Mais l'évacuation a tardé, tardé, tardé Et la peur est revenue la nuit, avec les répliques. "On n'avait parfois pas le temps de sortir, on espérait que les murs tiendraient".
Ils ont vu atterrir des hélicoptères indiens et israéliens, qui évacuaient exclusivement leurs ressortissants. "Alors qu'il restait encore des places dans les appareils", s'indigne Bastian, finalement évacué vendredi par une compagnie privée locale chargée des secours d'urgence.
Les principales agences d'expédition ont annoncé dimanche l'arrêt de toute ascension de l'Everest, où 18 personnes sont mortes dans l'avalanche déclenchée par le séisme.

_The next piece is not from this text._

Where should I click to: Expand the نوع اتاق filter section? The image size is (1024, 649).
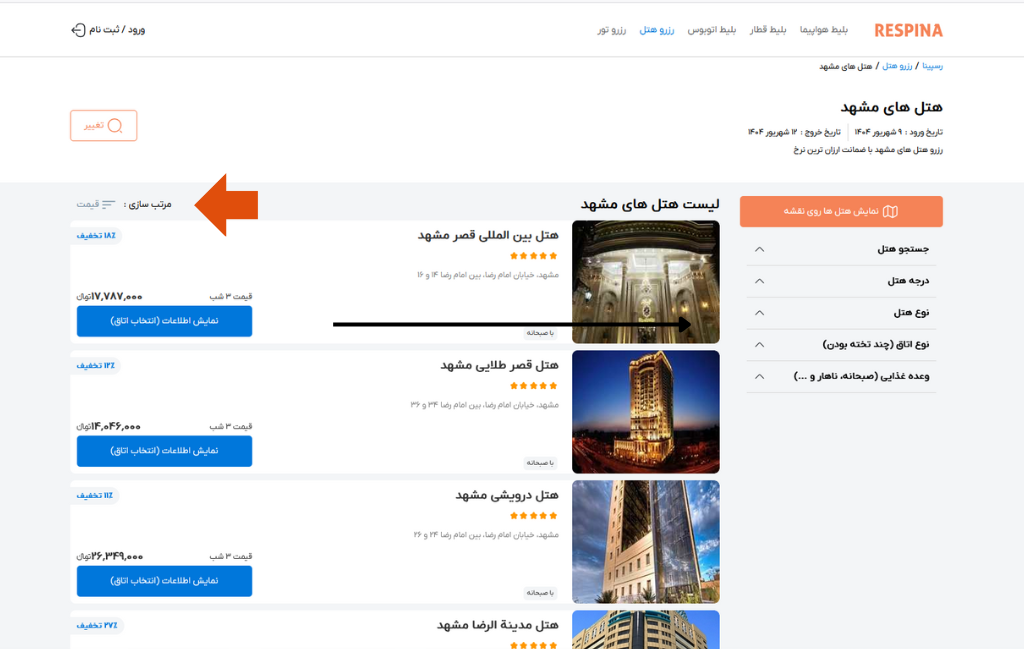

Le coeur gros, il rentre lundi chez lui, après avoir eu la tentation de rester pour aider les Népalais. "Mais on m'a dit que je n'avais pas de qualification particulière pour l'aide d'urgence, donc j'ai décidé de revenir plus tard, avec de l'argent pour reconstruire des écoles".
Pendant les jours d'attente sur l'Everest, des enfants qui n'avaient plus d'école sont venus jouer avec eux. "Ca m'a touché".
Pour récolter des fonds, Bastian veut entreprendre avec l'aide de sponsors un trek de 600 km pendant 60 jours à travers les Alpes suisses, dès la mi-mai. Il veut aussi inviter tous ceux intéressés par son projet à marcher avec lui et que chaque km parcouru soit financé. Retour prévu au Népal: "mi-juillet", dit-il d'une voix assurée.
Et en octobre, le jeune homme débute une formation de pilote d'hélicoptère au Canada -- "dans les Rocheuses !" -- après cinq années à travailler dans une banque en Suisse pour financer son rêve.
Son but ? Le sauvetage d'urgence. En montagne, évidemment.